白昭不由自主的抬起另一只手,在谢安眼前晃了晃,挡住了他眼前的烛光,瞬间他的眼睛,黯淡的像洒了一层灰,而谢安依旧伫立在他身边,动也不动。
就像谢安每天会问他有没有想起什么一样,他也会每天用手在谢安眼前晃动,但无论尝试多少次,得到的答案都是一样的。
谢安是瞎子。不知道是天生盲目,还是后来眼睛受了伤,但他这样好像已经很久了,习惯了黑暗的生活,平时走路没人搀扶也不会有什么问题。
他骄傲的不使用拐杖,显然他不愿意让别人知道,他是瞎子这件事。
白昭不明白他经常出门去干什么,虽然知道他身边有暗卫,但他还是不由自主的担心,轻声问道:“这次出去这么久,是又发生什么事了吗?”

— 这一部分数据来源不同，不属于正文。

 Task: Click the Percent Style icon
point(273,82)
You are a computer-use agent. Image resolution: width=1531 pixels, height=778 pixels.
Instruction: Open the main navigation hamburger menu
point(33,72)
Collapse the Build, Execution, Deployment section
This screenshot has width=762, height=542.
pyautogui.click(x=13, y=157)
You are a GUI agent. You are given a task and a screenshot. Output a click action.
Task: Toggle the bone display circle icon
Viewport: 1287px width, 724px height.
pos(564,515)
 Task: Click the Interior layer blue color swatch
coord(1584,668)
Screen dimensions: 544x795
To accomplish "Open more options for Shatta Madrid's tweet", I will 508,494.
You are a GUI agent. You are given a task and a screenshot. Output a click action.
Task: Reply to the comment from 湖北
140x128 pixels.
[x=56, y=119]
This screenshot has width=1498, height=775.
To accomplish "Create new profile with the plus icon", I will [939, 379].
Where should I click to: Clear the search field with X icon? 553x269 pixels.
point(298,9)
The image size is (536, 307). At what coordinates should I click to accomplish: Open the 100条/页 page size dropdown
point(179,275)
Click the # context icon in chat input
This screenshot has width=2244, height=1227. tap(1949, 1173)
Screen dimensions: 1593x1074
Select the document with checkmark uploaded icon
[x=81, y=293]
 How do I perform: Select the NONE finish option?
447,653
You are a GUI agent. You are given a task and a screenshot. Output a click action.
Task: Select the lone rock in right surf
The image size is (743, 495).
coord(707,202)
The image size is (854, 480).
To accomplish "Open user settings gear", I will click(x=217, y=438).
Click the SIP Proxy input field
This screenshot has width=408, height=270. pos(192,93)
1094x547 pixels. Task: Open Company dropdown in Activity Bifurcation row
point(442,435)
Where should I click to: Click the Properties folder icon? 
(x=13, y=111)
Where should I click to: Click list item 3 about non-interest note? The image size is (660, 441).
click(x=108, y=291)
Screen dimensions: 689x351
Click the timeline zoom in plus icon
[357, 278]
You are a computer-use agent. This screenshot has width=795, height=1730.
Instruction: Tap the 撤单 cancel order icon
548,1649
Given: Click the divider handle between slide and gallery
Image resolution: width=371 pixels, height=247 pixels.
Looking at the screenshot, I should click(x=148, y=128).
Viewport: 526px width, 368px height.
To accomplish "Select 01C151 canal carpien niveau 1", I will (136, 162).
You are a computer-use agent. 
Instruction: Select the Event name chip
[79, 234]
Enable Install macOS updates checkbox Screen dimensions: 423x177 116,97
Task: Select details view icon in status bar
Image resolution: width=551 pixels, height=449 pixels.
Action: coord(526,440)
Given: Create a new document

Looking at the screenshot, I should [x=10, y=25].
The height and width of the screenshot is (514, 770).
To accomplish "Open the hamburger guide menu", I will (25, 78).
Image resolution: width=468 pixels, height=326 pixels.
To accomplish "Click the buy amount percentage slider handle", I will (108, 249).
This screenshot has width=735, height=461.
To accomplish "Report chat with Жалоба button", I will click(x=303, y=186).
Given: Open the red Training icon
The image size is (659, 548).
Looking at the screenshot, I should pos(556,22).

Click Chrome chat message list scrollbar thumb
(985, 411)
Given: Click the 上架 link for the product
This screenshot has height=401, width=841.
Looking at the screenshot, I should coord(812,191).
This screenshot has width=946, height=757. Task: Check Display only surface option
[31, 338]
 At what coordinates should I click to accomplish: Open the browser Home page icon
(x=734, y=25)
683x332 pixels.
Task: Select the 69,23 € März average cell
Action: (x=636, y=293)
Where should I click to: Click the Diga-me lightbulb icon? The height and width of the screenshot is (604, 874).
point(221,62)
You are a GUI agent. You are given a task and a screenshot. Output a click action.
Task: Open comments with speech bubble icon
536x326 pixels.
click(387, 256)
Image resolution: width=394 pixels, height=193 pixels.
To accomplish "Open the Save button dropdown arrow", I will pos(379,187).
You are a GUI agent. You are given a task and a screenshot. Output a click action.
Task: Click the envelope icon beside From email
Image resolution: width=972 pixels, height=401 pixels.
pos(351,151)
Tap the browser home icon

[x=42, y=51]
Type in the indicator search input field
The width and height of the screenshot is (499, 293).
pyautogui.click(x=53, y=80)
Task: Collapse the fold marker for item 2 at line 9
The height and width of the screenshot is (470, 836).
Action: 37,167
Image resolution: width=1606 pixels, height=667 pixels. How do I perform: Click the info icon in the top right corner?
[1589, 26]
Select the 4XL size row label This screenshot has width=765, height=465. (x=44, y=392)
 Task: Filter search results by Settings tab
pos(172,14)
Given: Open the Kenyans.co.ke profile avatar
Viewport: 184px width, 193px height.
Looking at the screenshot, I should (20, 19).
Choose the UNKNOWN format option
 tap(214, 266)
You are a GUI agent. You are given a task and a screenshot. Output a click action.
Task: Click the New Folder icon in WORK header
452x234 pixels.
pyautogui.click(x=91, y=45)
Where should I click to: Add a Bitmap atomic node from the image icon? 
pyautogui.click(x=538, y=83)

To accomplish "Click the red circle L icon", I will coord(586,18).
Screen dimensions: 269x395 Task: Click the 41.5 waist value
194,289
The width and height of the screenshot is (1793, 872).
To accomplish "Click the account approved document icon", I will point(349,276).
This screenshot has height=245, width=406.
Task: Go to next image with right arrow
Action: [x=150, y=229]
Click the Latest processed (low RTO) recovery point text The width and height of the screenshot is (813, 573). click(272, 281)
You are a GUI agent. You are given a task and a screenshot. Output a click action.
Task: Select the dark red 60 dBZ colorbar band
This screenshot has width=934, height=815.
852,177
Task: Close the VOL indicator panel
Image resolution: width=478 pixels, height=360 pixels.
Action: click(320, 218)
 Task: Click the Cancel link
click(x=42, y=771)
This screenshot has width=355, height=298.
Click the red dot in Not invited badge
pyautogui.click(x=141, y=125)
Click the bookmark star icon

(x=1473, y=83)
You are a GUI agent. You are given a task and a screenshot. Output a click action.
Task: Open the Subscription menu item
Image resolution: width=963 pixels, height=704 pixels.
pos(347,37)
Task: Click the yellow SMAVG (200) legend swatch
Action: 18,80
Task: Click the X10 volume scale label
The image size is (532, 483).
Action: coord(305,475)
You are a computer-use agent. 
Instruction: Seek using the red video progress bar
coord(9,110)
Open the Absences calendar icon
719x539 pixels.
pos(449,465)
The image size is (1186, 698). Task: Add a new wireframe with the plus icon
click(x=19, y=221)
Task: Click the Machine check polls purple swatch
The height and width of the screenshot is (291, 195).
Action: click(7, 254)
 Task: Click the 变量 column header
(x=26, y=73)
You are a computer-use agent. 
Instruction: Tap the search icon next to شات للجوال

白昭故意压低声音,他总觉得谢安应该是一个很温柔的人,喜欢安静,不爱说话,总是一个人呆着,连拉他袖口的动作都是轻轻的。可他从来都是一袭黑衣,像是故意要为自己的轻柔,添一笔硬朗。
谢安答道:“与你无关。”他别开脸,语气中的透露着冰冷。
“现在天下乱作一团,身为前朝皇族之人,更应该明哲保身吧?”白昭眯了眯眼,沉声道,“诸侯大分天下,蛮夷猖獗,难道不该更谨慎些么?”
话音未落,谢安身体一僵,拉着白昭的手骤然收紧,随后又缓缓松开,手中寒光一现,整个房间的气息都变得生硬。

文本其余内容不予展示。